Friday Night Legend: East Rowan’s Eddie Guessford

Published 12:00 am Friday, November 7, 2014

GRANITE QUARRY — Eddie Guessford, Erwin Middle School’s 33-year-old football and baseball coach, returned not long ago to the scene of his fondest football memory.

A Relay for Life fundraiser took the former East Rowan Mustang back to A.L. Brown’s Memorial Stadium.

“I saw a banner there: 1997 3A State Champions, 15-1,” Guessford said. “I just grinned because the one loss was us. They were state champions, a great team, and you always want to be that team holding the banner. But we beat the state champions. In a way, that makes us champions too.”

In Guessford’s three seasons as a jaw-jarring, helmet-denting linebacker, East Rowan was stout — 8-4 in 1996, 10-3 in 1997 and 7-5 in 1998.
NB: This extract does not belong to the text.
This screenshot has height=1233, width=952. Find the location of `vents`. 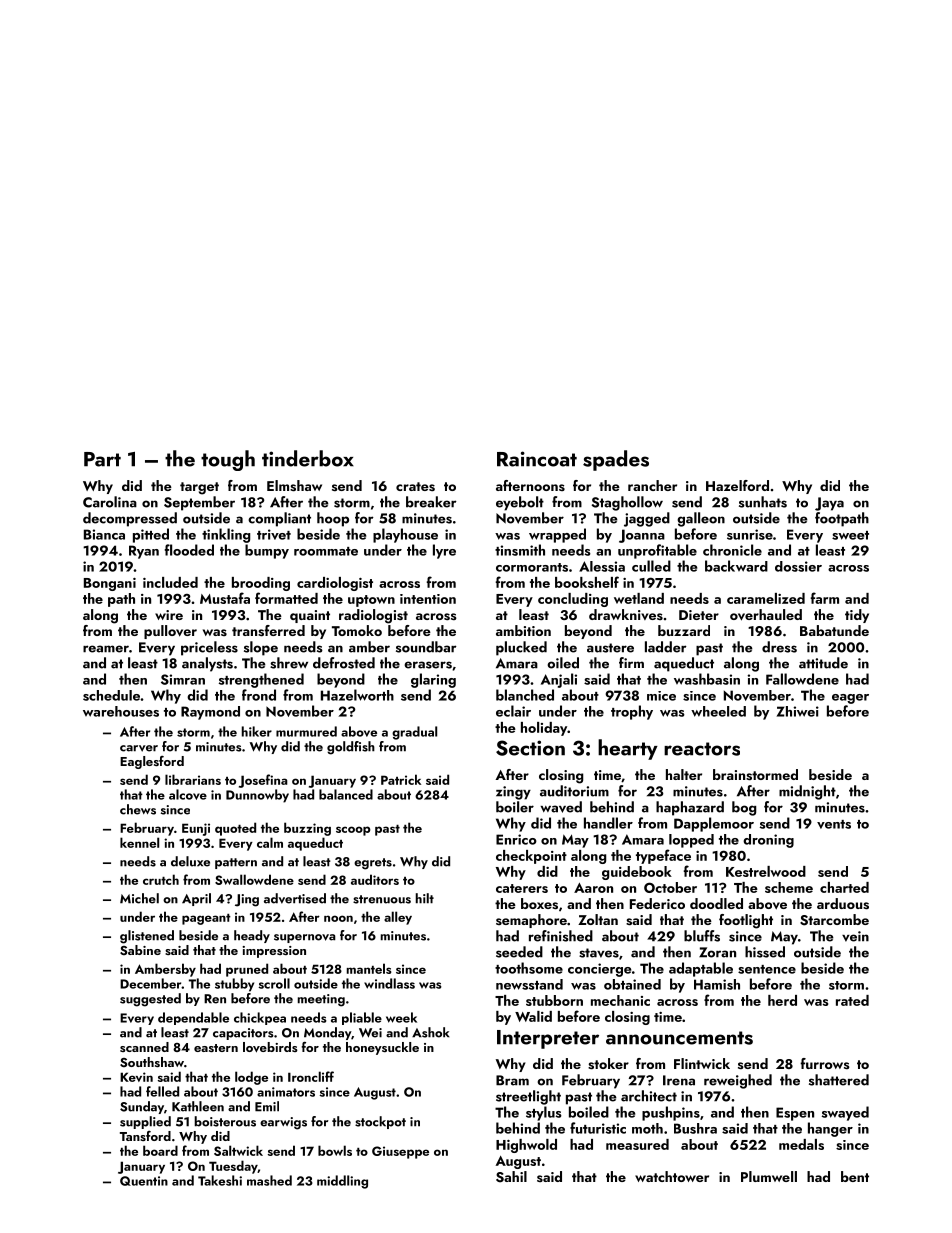

vents is located at coordinates (834, 824).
“Second, first and third in the SPC,” Guessford recalls.

Jeff Safrit is best remembered as the coach of the Mustangs’ 1995 state-championship baseball team, but he also knew football and coached sound teams. Safrit was blessed with special players such as Adam Horton, Guessford’s running mate at linebacker. While the 210-pound Guessford was big and fast. Horton was larger and faster. After his senior season, Horton was defensive MVP of the Shrine Bowl.

“We ran the ball consistently and controlled the line of scrimmage,” Guessford said. “We were strong defensively, We held some teams to negative rushing yards.”
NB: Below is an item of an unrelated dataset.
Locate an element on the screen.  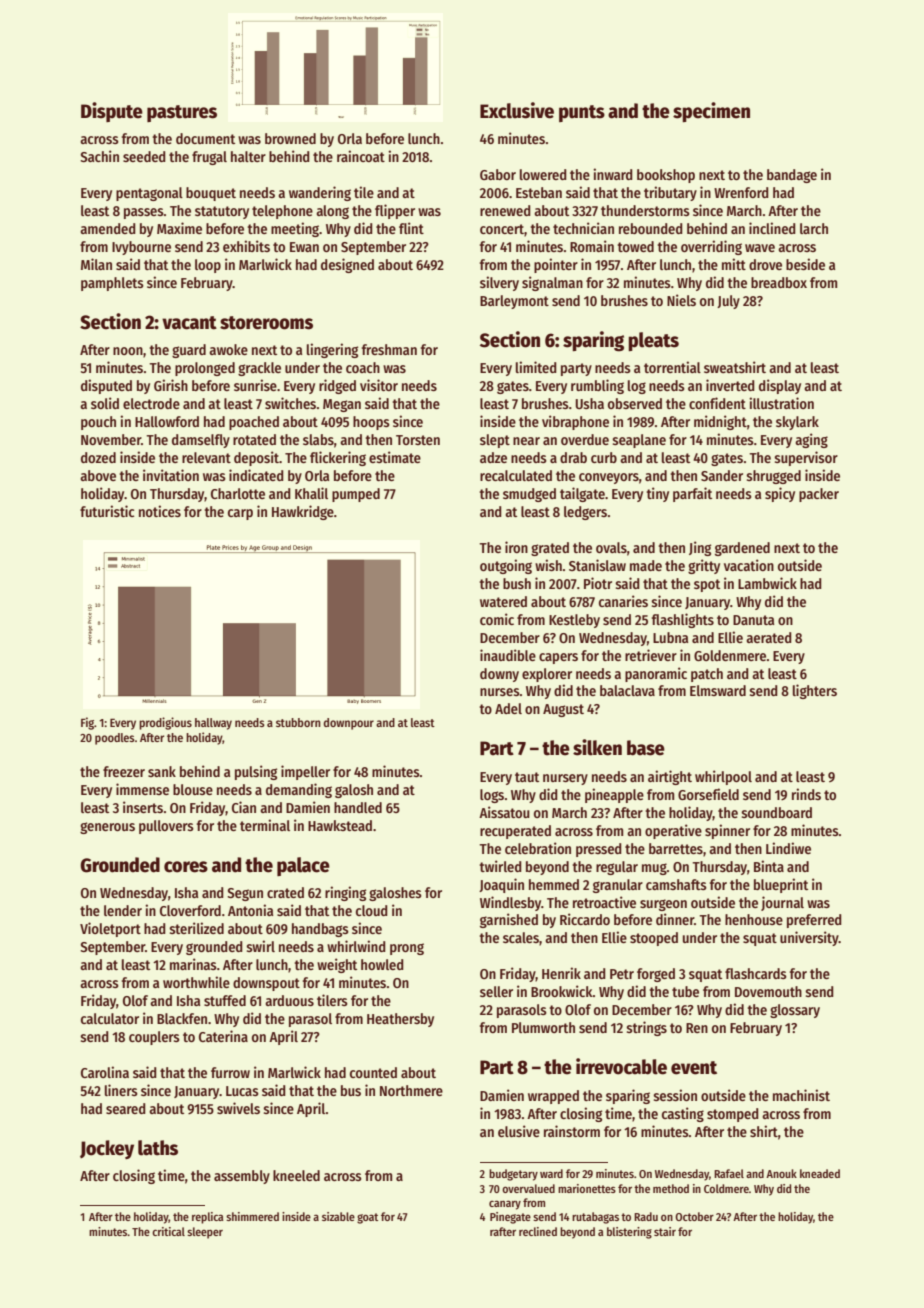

The 1997 season was epic because the South Piedmont Conference had three streamrollers. A.L. Brown and Concord were great, as they often are. For a change, the Mustangs were right there with them.
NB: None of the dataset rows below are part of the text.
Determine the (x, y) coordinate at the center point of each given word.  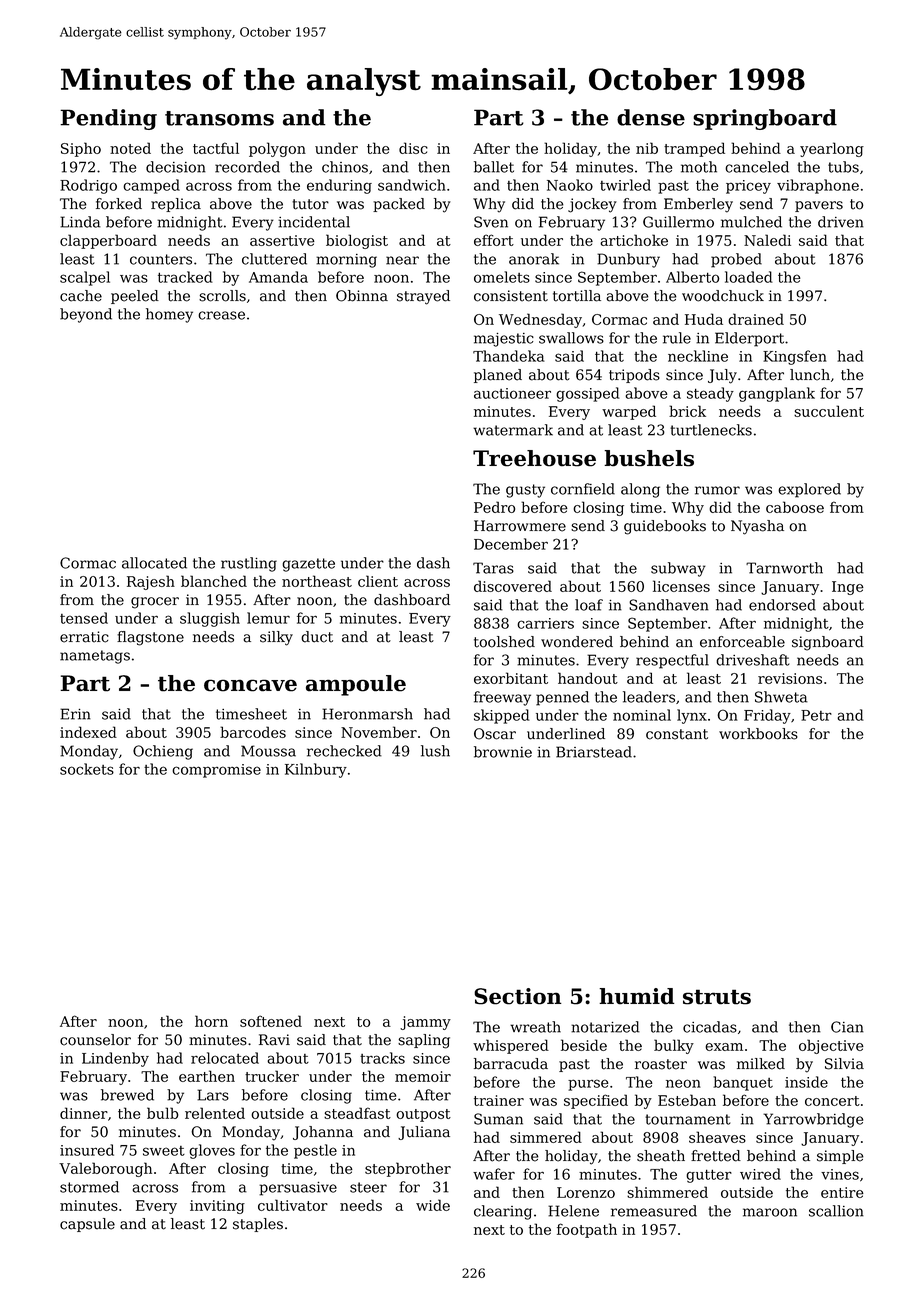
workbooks (758, 734)
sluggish (210, 619)
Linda (80, 222)
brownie (503, 752)
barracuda (511, 1064)
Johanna (323, 1133)
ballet (494, 167)
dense (651, 117)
East Rowan lost early to North Rowan’s aerial show, but the Mustangs were 7-1 and 5-0 in the SPC when they headed to Kannapolis on Oct. 24. The Wonders were 8-0, and in Nick Maddox they had the state’s marquee player.

“There was a big buildup, and then the atmosphere was like nothing I’d ever experienced,” Guessford said. “Electric.”

A.L. Brown led early. Guessford remembers an amazing catch by Randy Poole as the turning point.

“Josh Brady overthrew him — somehow Poole caught it,” Guessford said. “Then we tied it up, and before we kicked off, coach Safrit and coach Mise (Darrell Misenheimer) were screaming at us to get the ball back. On the kickoff, Adam stripped the return man, I saw the ball on the ground and jumped into a pile of bodies. I came out with the ball and carried it to the sideline. I handed it to the coaches, and said, ‘Hey, we got the ball back.’”

East Rowan took the lead. With the Mustangs ahead 28-21, it came down to a goal-line stand by the defense that Guessford can still recite play by play. On fourth-and-goal, everyone in the stadium knew Maddox would get the ball. He got it on a toss sweep.

“Maddox was unbelievable, but Isaiah Oglesby made a great play,” Guessford said. “He contained Maddox, turned him in, and we stuffed him.”

The Mustangs owned one of the great wins in school history, but they were battered and bruised when they hosted Concord a week later on Halloween. And Concord had its own marvelous back in Jamie Scott.

“Scott had legs like tree trunks,” Guessford said. “And their quarterback (Anthony Gray) was another huge, strong guy.”

Concord beat East Rowan 35-21 and had first place all to itself for one week. On the final night of the regular season, however, A.L. Brown won at Concord, and the SPC had three teams with 7-1 records. East Rowan was a conference champion, well shared a championship, for the first time since 1974.

The coaches drew for playoff seeds. The Wonders received the shortest straw and hit the road to play unbeaten Asheville in the first round.

The record book shows A.L. Brown made a tremendous run to the 3A state championship, and those were the days before state football playoffs were subdivided. The one blemish came against Guessford’s East Rowan team that was eliminated in the second round by a Kings Mountain squad coached by the late Ron Massey.

Guessford was an all-conference linebacker, although he was an even better baseball player. He was Rowan County Player of the Year as a junior, slugging 12 homers.

Guessford suffered a terrible injury in American Legion baseball between his junior and senior years, breaking a leg on a slide into third base. Still, he returned for his senior football season.

“I was out 66 days and spent that whole time rehabbing, basically living at the ortho clinic,” Guessford said. “But I didn’t miss a football practice or a game.”

Guessford played baseball at Wingate and Surry Community College before becoming an All-America outfielder at Averett. He played pro baseball and was a hitting instructor at UNC Asheville, but his career path eventually led to teaching and coaching youngsters. Now he’s come back to Rowan County and has coached winning baseball and football teams in his three years at Erwin.

“I preach to our young athletes that education has to come first, but I still encourage them to follow their athletic dreams,” Guessford said. “I want them all to be champions.”